ENTRIES SUPPLIED Start Marker

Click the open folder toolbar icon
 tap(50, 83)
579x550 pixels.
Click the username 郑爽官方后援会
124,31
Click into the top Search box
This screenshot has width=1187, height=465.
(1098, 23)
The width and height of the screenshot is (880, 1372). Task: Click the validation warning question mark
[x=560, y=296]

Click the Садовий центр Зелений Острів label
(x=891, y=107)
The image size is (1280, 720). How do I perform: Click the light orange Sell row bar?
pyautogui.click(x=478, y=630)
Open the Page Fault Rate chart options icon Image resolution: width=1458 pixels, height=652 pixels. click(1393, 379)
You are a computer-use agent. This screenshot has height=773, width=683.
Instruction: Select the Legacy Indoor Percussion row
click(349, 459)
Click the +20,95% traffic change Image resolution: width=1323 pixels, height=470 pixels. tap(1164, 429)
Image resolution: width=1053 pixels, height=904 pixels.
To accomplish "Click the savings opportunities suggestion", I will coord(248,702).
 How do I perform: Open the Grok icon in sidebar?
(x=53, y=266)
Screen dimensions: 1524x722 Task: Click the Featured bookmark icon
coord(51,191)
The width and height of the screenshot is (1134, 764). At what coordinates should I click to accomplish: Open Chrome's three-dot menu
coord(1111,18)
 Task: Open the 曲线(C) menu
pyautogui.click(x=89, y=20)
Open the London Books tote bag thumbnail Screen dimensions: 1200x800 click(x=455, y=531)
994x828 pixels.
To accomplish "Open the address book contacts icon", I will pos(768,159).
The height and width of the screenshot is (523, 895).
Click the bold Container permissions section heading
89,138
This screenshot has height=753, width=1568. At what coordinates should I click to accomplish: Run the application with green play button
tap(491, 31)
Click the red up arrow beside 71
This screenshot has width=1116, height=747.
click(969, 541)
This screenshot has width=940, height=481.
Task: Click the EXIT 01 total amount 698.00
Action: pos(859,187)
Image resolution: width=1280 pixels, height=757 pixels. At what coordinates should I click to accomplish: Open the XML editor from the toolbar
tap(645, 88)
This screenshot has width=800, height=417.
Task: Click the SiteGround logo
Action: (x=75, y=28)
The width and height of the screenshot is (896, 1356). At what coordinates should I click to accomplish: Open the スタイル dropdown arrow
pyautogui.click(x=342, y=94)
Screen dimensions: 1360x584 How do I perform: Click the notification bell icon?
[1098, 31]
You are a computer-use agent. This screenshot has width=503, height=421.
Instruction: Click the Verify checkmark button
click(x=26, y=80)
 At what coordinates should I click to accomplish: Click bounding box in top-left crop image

ENTRIES SUPPLIED End Marker

## EXERCISE DETAILS:
Copy all lines from the listing that contain "will".

## EXERCISE SOLUTION:
To accomplish "Click the savings opportunities suggestion", I will coord(248,702).
To accomplish "Open the address book contacts icon", I will pos(768,159).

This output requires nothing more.